Wednesday, November 23, 2011
Andrew Parrott conducts The New Israeli Vocal Ensemble in a program of French sacred music
Camille Saint-Saens
“Sun over Paradise” was the title of the concert that opened the New Israeli Vocal Ensemble’s 2011-2012 concert season. Andrew Parrott (UK) conducted the concerts, which comprised of sacred works of Saint-Saëns and Fauré. This writer attended the concert November 17th 2011 at the Jerusalem Khan.
The New Israeli Vocal Ensemble, formed in 1993 by its musical director Yuval Ben Ozer, is a professional chamber choir performing widely in concerts and festivals in Israel and further afield. The ensemble’s varied repertoire spans from music of the Middle Ages to contemporary music, singing both a cappella works and others, performing under the direction of Ben Ozer and other internationally-renowned conductors. The NIVE has also premiered several Israeli works.
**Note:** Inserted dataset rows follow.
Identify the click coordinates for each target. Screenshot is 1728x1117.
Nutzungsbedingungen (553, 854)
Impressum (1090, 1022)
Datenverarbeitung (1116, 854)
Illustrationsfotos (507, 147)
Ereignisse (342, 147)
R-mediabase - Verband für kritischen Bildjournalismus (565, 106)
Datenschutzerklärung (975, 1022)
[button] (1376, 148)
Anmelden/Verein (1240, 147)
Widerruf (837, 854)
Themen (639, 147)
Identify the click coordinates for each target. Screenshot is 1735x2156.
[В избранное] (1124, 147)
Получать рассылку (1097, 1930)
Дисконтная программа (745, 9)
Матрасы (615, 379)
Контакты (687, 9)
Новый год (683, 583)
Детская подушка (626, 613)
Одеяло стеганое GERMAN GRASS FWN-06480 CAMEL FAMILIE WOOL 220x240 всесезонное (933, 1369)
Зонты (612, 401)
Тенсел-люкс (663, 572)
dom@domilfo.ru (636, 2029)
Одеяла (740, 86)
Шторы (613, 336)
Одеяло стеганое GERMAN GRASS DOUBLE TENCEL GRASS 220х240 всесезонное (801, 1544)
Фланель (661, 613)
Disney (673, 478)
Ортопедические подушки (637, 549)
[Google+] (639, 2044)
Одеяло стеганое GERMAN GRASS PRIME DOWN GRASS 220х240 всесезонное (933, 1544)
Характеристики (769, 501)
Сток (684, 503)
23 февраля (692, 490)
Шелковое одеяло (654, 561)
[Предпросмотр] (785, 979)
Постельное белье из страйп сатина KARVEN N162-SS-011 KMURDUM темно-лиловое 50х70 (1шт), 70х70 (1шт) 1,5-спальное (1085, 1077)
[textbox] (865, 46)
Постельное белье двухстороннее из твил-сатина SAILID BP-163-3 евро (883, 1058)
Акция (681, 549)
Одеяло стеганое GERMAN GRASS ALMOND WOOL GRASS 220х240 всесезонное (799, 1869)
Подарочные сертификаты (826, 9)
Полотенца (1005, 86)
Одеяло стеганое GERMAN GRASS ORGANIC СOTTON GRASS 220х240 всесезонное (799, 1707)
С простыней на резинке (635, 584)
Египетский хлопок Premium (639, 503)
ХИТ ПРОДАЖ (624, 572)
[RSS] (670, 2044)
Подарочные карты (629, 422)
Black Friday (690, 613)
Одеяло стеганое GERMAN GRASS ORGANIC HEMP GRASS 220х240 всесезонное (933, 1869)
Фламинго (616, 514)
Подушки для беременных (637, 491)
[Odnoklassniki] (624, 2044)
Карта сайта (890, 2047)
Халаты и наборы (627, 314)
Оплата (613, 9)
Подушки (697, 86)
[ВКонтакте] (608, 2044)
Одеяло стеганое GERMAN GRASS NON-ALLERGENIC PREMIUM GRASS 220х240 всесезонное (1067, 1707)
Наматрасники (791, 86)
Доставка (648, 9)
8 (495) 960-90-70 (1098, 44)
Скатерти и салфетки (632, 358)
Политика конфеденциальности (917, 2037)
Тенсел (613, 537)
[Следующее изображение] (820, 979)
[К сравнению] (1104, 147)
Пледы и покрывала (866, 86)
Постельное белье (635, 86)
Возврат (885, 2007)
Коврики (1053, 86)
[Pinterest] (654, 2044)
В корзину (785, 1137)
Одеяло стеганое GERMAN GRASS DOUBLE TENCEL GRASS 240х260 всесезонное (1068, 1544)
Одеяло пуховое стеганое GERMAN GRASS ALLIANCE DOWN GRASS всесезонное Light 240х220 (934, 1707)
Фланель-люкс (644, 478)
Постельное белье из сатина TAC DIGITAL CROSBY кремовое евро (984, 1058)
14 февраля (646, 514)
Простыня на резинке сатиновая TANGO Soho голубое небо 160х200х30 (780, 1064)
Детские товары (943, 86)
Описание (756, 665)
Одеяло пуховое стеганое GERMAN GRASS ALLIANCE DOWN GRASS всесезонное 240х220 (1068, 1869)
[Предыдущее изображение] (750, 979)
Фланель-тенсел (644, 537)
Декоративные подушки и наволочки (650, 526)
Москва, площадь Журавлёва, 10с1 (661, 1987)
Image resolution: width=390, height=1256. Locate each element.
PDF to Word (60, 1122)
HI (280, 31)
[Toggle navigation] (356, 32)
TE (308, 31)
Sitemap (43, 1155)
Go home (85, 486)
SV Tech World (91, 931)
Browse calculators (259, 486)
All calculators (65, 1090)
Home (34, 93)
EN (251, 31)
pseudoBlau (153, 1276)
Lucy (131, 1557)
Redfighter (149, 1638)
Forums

Scholar and conductor Andrew Parrott, associated with his work with the Taverner Choir, Consort and Players, one of today’s foremost groups performing Renaissance- and Baroque music, is a specialist in authentic performance of 16th-, 17th – and 18th century vocal music, but is no less at home conducting works of later eras. Maestro Parrott is a familiar figure of the Israeli concert scene.
One tends to associate the music of Camille Saint-Saëns (1835-1921) with certain popular works – such as his operas, the 3rd Symphony or “Carnival of the Animals”. The fact remains that, towards the end of his long life, the composer took to composing sacred works. His Oratorio de Noël opus 12 is, however, an early work, written when the composer was 23 years old. It is more a cantata than oratorio in length, was composed in less than two weeks and completed shortly before its first performance on Christmas of 1858. Actually, only a small part of the text tells the Christmas story, the rest being made up of largely of Psalms. Somewhat evocative of the sacred music of Mendelssohn, the work is graced with shapely vocal lines and elegant contrapuntal choral writing and is typical of historicism, an approach common in church music of the time.
In the performance we heard, the many solos were sung by members of the NIVE, some solos engaging, others pedestrian. Parrott had his singers pronouncing the Latin text in the French manner. The Benedictus – duet for soprano and baritone, harp and organ – was given a lively, pleasing reading by soprano Carmit Natan and baritone Guy Pelc. Seated on one side of the stage, the instrumental ensemble, though small, provided some illuminating tone painting of the texts, from the dramatic storm scene of
‘Why do the nations conspire
And the peoples plot in vain?’ (Psalm 2,1)
to the ethereal tranquility of the following “Gloria Patri”.
In general, the vocal ensembles provided plenty of musicality and interest in a performance that did not always manage to sweep the audience into the warm Romantic transcendency of the work. There is no doubt that the dry, uncompromising acoustic of the Khan theatre worked against the sparkle usually generated by the work, plus the fact that an electronic organ is no substitute for the timbre and character of the pipe organ.
It was Saint-Saëns, Fauré’s teacher at the Niedemeyer School for Church Musicians, who initially encouraged the young Fauré to compose. Gabriel Fauré (1845-1924) began to compose his Requiem opus 48 in 1887, making a point of deviating from the overloaded, sentimental and bombastic operatic writing of his day. His use of texts for a Requiem also deviated from what was conventional. Despite Fauré’s being an agnostic, one can not ignore the powerful spirituality evident throughout the work, its harmonic language based on plainchant and modal writing.
A larger ensemble accompanied the NIVE in this performance of Fauré’s Requiem. The opening Kyrie, dramatic and fateful, ‘cellos and double bass creating a dark backdrop for this movement, set the scene for Parrott’s reading of the work, for his emphasis of the play of light and dark, with tempestuousness transforming into delicately reflective, spiritual moments of consolation. Parrott’s interpretation of the work was not one of conservative restraint. The audience enjoyed the choir’s rich mix of timbres together with Fauré’s palette of instrumental color, as in the shimmering Sanctus (Holy, Holy), glistening with violin and harp. Baritone Guy Pelc carried the lion’s share of solos convincingly, his voice luxuriant, his performance imbued with feeling. He was joined by the choir in an involving performance of the “Libera me” (Free me, Lord), in which Fauré paints a fearful and personal vision of “Judgement Day”. The “Pie Jesu” (Merciful Jesus) with its cradle-like rocking lilt, was performed neither by a boy soprano nor by a countertenor: soprano Carmit Natan performed the simple, childlike prayer with melodious tranquility. Parrott conveyed the work’s message, quoted by the composer himself as being “dominated…by a very human feeling of faith in eternal rest”. Fauré, the organist of the Madeleine in Paris, threads the haunting, sublime sounds of the organ through the entire work. Once again, the absence of the sonority and presence of a pipe organ was a disadvantage.